Born in Borgo Sansepolcro in 1553 and arriving in Rome while still an adolescent, Cherubino Alberti trained with his brother Giovanni in the workshop of Dutch painter and engraver Cornelis Cort. Coming into contact with the masters of the Raphaelesque tradition and, perhaps more importantly, with the figurative repertoire of Classical art, he was prompted to embark on a long career as a draughtsman and engraver of mythological subjects at a time when such items had regained a certain popularity in Rome, after a brief period in the 1560s and ‘70s when they had fallen out of fashion[3]. An excellent yardstick by which to judge this drawing is a famous etching by Alberti depicting the Birth of Venus in which – as indeed in this drawing – we can clearly detect the influence of Michelangelo’s robust female nudes and, of course, of Raphael’s Galatea in the Villa Chigi[4]. Where Alberti’s output as a draughtsman is concerned, in those rare drawings in which he used a brush (given that the majority of his graphic work consisted of rapid sketches with a pen) his skill in using lead white highlights to bring out his figures’ powerful sculptural quality emerges quite clearly, a practice he developed through seeking to transfer onto paper the reliefs of Classical sculptures whose subjects, for example on the front of sarcophagi, he frequently copied with meticulous care[5]. This Venus, built around a rapid movement of the hips that underscores the goddess’s vibrancy, is clearly inspired by images of her carved in the Hellenistic age, their rediscovery during excavations in the Forum area and their subsequent acquisition by the most prestigious Roman collectors of the day offering Alberti the chance to pursue his detailed study of such models from life, so to speak.

An echo of the figure’s pose can be seen in the allegorical images painted by the two Alberti brothers on the walls of the great hall in Palazzo Ruggieri in Rome[6] – particularly the figure of Peace painted by Cherubino on the left-hand wall: thus a date close to that commission, c. 1590, appears to be the most likely date for this drawing.

 



[1] For the Sagredo family’s collection of drawings, see the relevant passages in Cristiana Mazza’s book: C. Mazza, I Sagredo committenti e collezionisti d’arte nella Venezia del Sei e Settecento, Venice 2004.

[2] For Pope Clement VIII Aldobranini’s commissions to Cherubino and Giovanni Alberti, see: M. C. Abromson, Clement VIII’s patronage of the brothers Alberti, in “The art bulletin”, LX, 1978, pp. 531-547; S. Macioce, Per un’introduzione al pontificato di Clemente VIII Aldobrandini (1592-1605): politica e committenza, in “Bollettino della Deputazione di Storia Patria per l’Umbria”, CX!, 2014, II, pp. 709-726.

[3] For the Alberti, see: C. Witcombe, Giovanni and Cherubino Alberti, College degree diss., Bryn Mawr (Pennsylvania.) 1981; A Matteoli, entry Alberti, in Saur.
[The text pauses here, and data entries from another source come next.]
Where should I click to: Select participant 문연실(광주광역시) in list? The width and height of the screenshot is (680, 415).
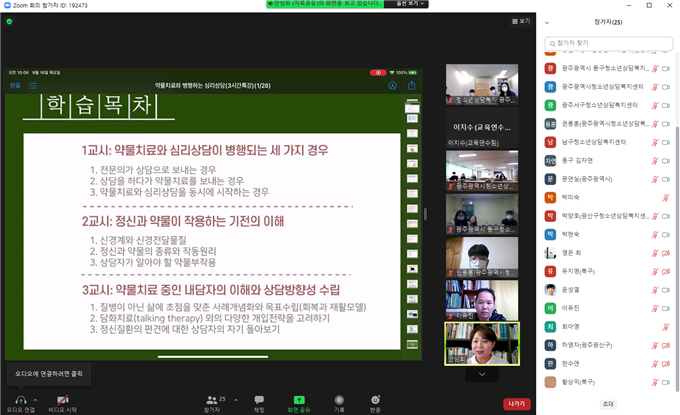(x=590, y=178)
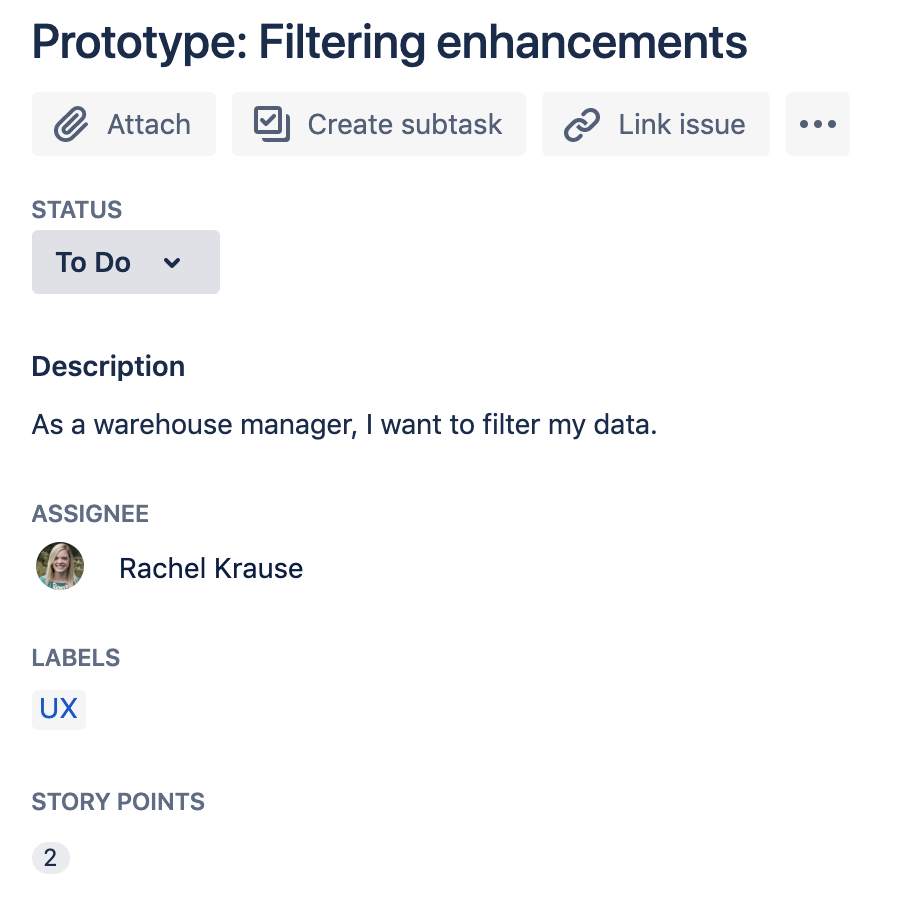910x902 pixels.
Task: Click the paperclip Attach icon
Action: click(x=70, y=124)
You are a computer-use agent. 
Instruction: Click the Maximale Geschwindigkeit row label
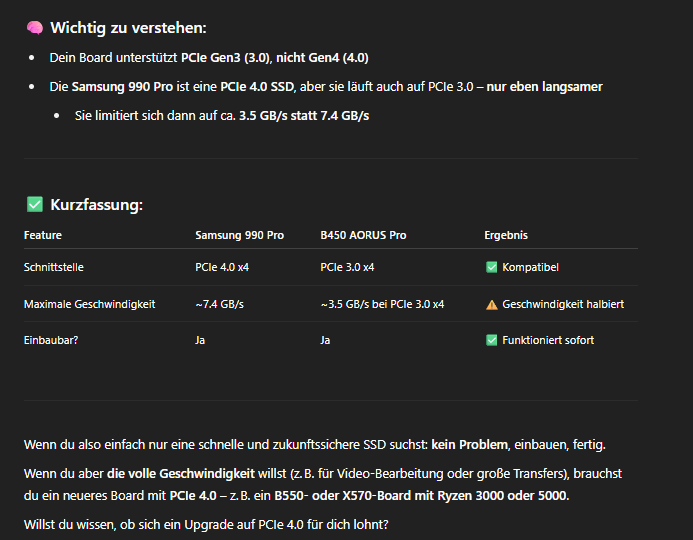(x=89, y=304)
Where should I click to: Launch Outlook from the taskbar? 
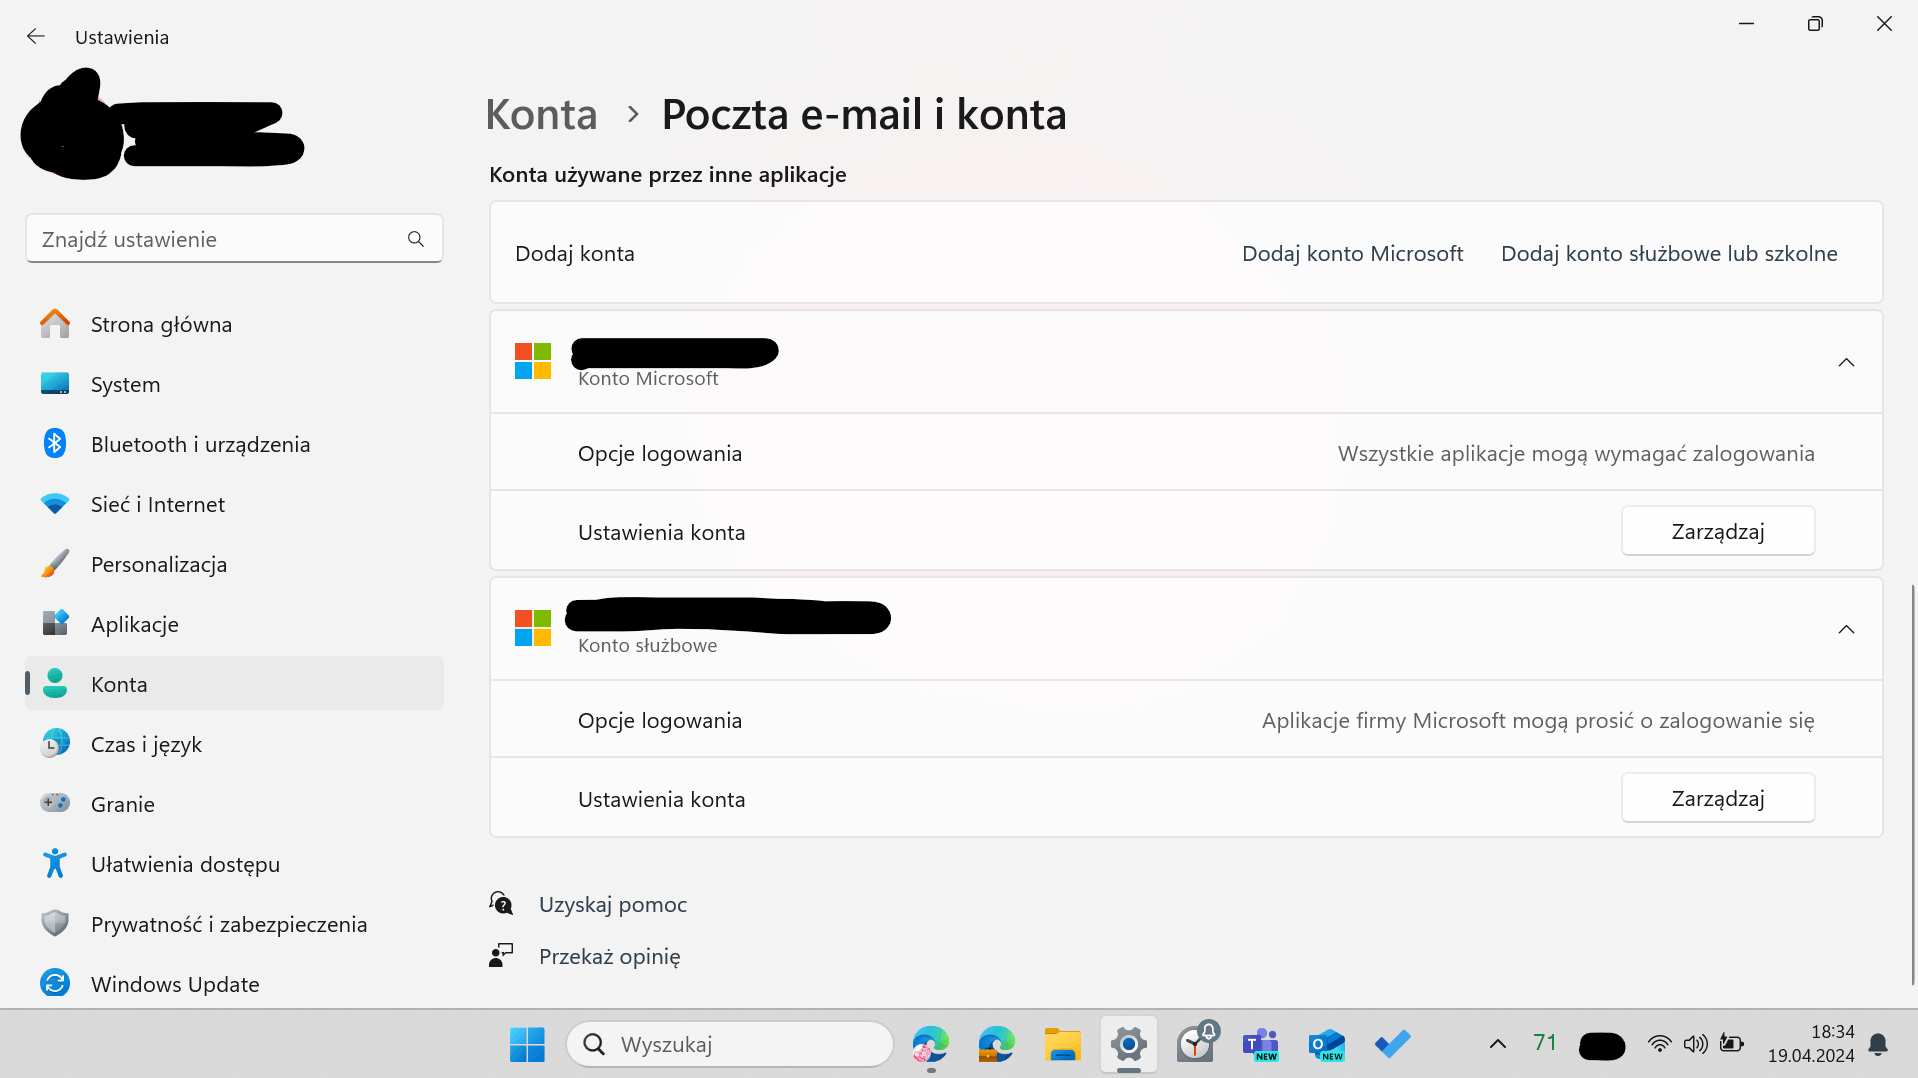click(x=1327, y=1044)
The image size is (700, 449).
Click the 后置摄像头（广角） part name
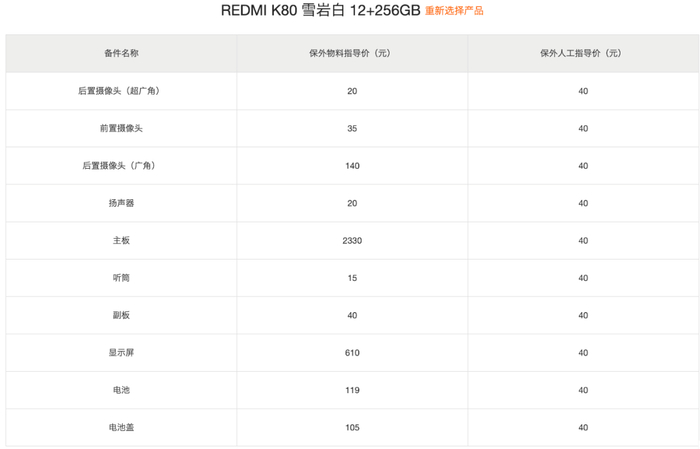click(121, 165)
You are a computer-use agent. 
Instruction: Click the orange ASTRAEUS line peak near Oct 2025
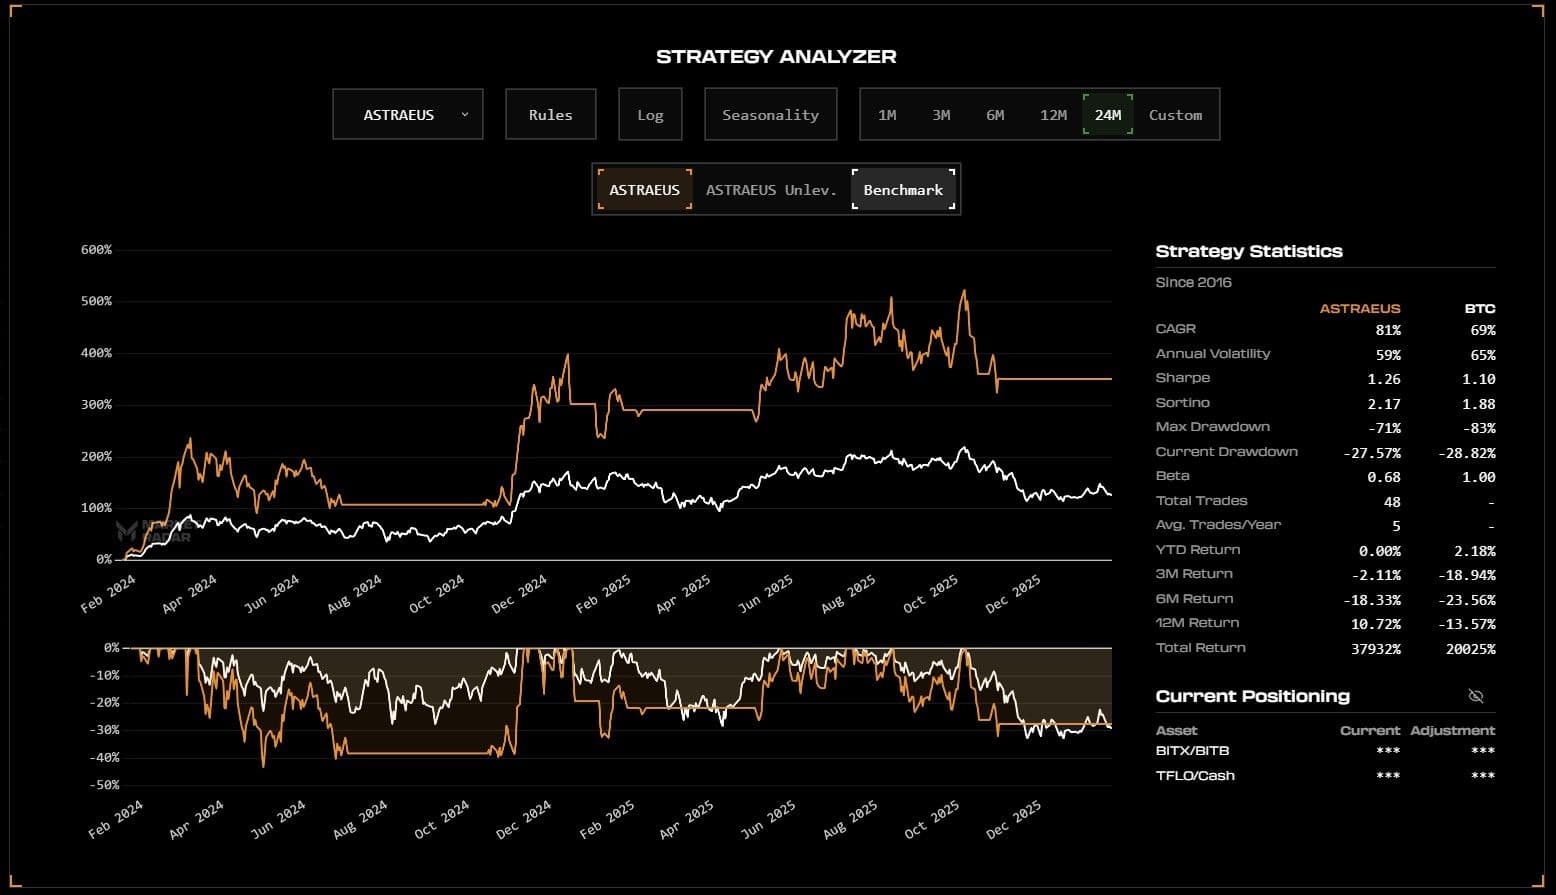point(964,292)
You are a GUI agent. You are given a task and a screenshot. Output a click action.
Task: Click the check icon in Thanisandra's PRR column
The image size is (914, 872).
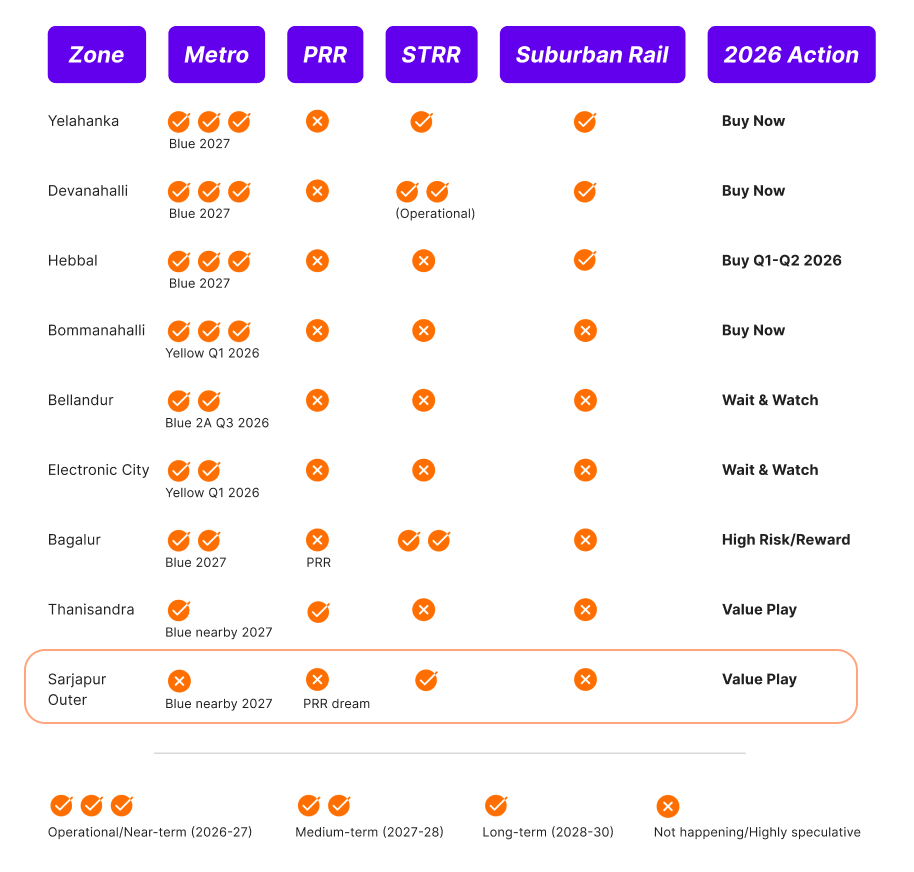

Allgemeines Künstlerlexicon. Die Bildenden Künstleraleer Zeiten und Völker, II, Munich 1992, pp. 69-71.

[4] Prints of the engraving are to be found in numerous museums; in this case we are referring to a print in the Museum of Art in Philadelphia (inv. 1985-52-7865)

[5] For Cherubino Alberti as a draughtsman, see: K. Herrmann Fiore, Studi sui disegni di figure di Giovanni e Cherubino Alberti, in “Bollettino d’arte”, LXV, 1980, 5, pp. 39-64; Disegni degli Alberti: il volume 2503 del Gabinetto Nazionale delle Stampe, e. Herrmann Fiore, exhibition catalogue (Rome, Gabinetto Nazionale delle Stampe, Villa alla Farnesina alla Lungara, 25 November 1983 – 2 January 1984), Rome 1983.

[6] M. V. Brugnoli, Un palazzo romano del tardo ’500 e l’opera di Giovanni e Cherubino Alberti a Roma, in “Bollettino d’arte”, XLV, 1960, pp. 233.246; S. Hoppe, Der Buon Governo des Pompeo Ruggieri. Die Fresken von Cherubino und Giovanni Alberti im Palazzo Ruggieri in Rom, PHD Diss., Saarbrücken 2015, I, pp. 96-101.